May 14, 2010
This is a tricky blog for me to write because I vehemently oppose making outlandish, unrealistic and overly optimistic claims. Sometimes the best planned and executed dental care succumbs to the wear and tear environment of the mouth, or uncontrolled dental disease. Any decision to begin complex dental treatment should be well thought out, and performed with the utmost caution. This especially applies to dental implants. However, there is considerable debate regarding the protocol for implant treatment. Forty years ago, it was believed that implants had to be placed in a near sterile environment-in near perfect bone. Also, they believed there could be no force on the implants while healing, or they would not integrate, and that the teeth had to be connected. The problem was that not many patients fit this protocol, in order to satisfy the protocol it took a long time, required removable dentures and was not suitable for single teeth. Eventually, we began to realize that very often implants could be placed at the same time as the tooth extraction- which saves time and preserves bone. Dr. Gradwell of Allentown, who places my implants, was one of the first to embrace that concept years ago. Now it is considered the standard of care in most situations. Later, the idea of no force on a healing implant was challenged. This meant that in many cases temporary teeth could be placed on a newly placed implant. This was huge. In 2000, Dr. Gradwell and I attended immediate load training at Baylor University, in Dallas, Texas. Today, it is our goal to be able to remove teeth, place implants and place teeth the same day. This makes a dramatic difference for people because it requires less time, and eliminates the need for removable dentures or partial dentures. It is incredible how well this works, but it is more incredible how often I have heard from patients that they were told it couldn’t be done and how hopeless they feel. I know you can’t use a single case to represent all cases because individual results do vary based on individual circumstances, but the results in the following case are typical of what we have seen, time and time again, over the last 10 years.

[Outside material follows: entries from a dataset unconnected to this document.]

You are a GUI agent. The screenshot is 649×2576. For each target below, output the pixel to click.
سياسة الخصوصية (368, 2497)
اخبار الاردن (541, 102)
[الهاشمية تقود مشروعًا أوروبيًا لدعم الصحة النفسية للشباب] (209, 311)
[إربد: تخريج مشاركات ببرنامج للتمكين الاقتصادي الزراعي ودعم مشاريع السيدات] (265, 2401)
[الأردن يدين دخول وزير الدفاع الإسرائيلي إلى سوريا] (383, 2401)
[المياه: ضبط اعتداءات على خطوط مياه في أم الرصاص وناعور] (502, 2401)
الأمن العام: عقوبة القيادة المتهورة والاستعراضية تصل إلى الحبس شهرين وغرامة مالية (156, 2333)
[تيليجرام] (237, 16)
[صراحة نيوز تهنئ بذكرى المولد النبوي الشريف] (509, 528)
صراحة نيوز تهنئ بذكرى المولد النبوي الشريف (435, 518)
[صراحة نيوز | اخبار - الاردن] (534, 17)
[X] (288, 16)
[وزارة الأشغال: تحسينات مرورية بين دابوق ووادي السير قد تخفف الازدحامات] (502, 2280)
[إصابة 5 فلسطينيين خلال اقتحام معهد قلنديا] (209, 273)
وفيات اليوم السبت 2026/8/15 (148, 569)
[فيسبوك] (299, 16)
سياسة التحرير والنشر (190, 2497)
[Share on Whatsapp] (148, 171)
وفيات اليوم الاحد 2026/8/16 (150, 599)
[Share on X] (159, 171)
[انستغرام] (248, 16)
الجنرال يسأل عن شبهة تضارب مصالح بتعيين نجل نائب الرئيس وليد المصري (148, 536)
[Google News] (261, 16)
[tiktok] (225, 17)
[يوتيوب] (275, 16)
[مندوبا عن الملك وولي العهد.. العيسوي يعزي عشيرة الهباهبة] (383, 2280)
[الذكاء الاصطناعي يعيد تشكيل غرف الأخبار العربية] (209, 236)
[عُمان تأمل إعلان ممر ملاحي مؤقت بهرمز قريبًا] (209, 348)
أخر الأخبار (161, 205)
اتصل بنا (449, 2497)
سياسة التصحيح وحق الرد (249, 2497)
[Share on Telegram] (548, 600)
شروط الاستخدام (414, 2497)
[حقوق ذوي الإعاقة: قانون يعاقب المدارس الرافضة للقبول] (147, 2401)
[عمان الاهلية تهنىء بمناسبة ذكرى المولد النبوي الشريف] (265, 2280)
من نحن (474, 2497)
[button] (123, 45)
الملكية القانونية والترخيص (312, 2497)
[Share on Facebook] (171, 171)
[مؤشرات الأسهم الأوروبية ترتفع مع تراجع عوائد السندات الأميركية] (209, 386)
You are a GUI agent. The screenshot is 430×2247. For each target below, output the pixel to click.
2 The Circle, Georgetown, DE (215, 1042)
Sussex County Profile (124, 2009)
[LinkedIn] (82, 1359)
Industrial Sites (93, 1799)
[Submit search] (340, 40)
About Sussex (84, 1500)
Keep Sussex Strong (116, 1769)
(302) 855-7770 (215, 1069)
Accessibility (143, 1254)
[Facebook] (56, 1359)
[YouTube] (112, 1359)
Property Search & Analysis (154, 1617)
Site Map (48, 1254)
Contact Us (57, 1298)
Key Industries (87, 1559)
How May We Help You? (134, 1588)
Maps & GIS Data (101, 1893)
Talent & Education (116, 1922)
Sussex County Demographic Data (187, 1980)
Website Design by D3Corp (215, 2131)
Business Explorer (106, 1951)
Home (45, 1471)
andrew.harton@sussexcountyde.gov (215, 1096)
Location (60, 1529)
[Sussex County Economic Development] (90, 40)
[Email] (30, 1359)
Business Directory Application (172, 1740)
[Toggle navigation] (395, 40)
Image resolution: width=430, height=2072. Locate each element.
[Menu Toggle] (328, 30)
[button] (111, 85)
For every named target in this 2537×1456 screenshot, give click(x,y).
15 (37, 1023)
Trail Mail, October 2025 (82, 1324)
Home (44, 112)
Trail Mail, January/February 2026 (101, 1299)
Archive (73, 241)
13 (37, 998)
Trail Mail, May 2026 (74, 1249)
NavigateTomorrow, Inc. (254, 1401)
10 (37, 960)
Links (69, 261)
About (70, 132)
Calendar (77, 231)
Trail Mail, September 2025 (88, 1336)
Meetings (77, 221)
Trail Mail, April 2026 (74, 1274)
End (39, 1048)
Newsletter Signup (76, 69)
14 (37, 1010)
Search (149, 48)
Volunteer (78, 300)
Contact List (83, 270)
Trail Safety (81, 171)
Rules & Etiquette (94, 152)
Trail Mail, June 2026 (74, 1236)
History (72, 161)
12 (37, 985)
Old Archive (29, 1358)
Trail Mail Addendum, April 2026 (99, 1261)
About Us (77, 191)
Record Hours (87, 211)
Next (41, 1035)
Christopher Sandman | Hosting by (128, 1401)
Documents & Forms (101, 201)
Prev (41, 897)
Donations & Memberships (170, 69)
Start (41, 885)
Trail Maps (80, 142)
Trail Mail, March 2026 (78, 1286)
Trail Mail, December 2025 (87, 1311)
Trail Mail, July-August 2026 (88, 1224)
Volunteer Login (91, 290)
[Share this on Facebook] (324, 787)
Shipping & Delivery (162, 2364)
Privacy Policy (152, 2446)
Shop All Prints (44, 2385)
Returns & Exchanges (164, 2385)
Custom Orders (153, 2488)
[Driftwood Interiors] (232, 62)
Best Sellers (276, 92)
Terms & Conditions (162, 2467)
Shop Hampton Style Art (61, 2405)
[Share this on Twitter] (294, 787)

The patient is a 50 year old woman, who presented with 22 remaining hopeless and broken down teeth. She had a history of gum disease, decay and abscesses. The remaining teeth were extracted, and 14 implants were placed. Temporary teeth were fixed to the implants the same day. She strictly followed a soft diet for 4 months after which we x-rayed the implants, and tested them for integration. All 14 implants integrated well. I do not use this case as an example because it is unusual. I use it only because it is the most recent. Implant success rates hover around 90% in the best of circumstances. It is only with respect and humility that I use a case that shows 100% integration. My point, as I said, is not to make overly optimistic claims. It is just to illustrate the change in perspective of what is possible. Those who are most dentally debilitated need to know that it may not need to be that way.